» THE EXERCISE: Rewrite the data from the line with "Screen dimensions: 1420x586" to the line with "Action: click(x=237, y=373)", swapping "label" for "text" and leaving everything else intact.

» SUPPLIED MATERIAL:
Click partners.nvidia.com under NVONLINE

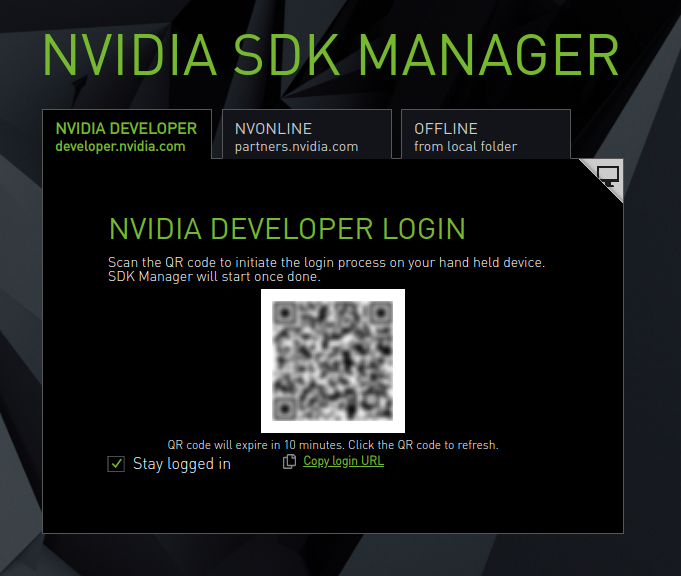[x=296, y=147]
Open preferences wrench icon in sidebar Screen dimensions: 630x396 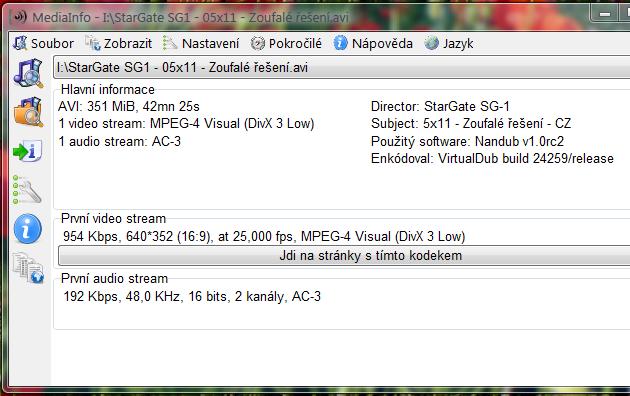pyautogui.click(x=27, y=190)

...

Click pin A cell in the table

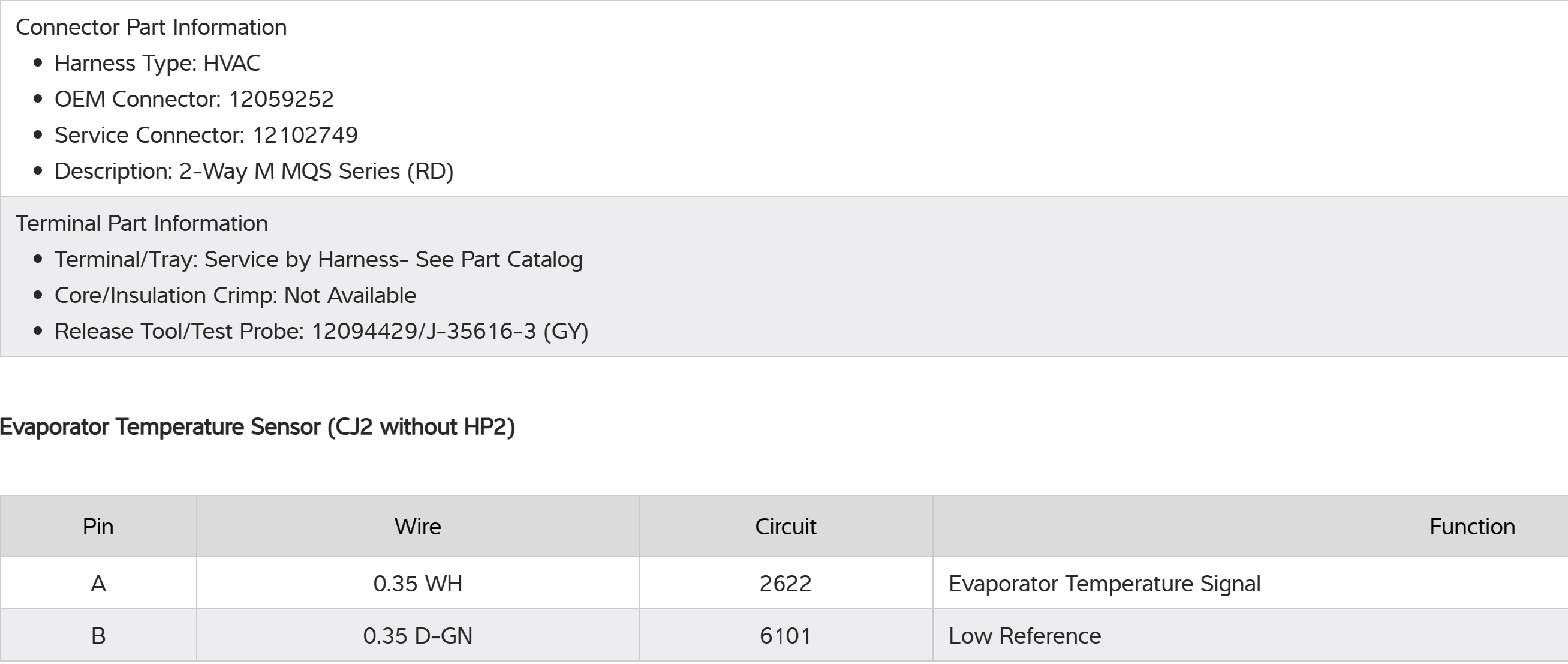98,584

--

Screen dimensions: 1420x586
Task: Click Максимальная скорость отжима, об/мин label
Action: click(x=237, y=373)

» EXERCISE SOLUTION:
Screen dimensions: 1420x586
Task: Click Максимальная скорость отжима, об/мин text
Action: click(x=237, y=373)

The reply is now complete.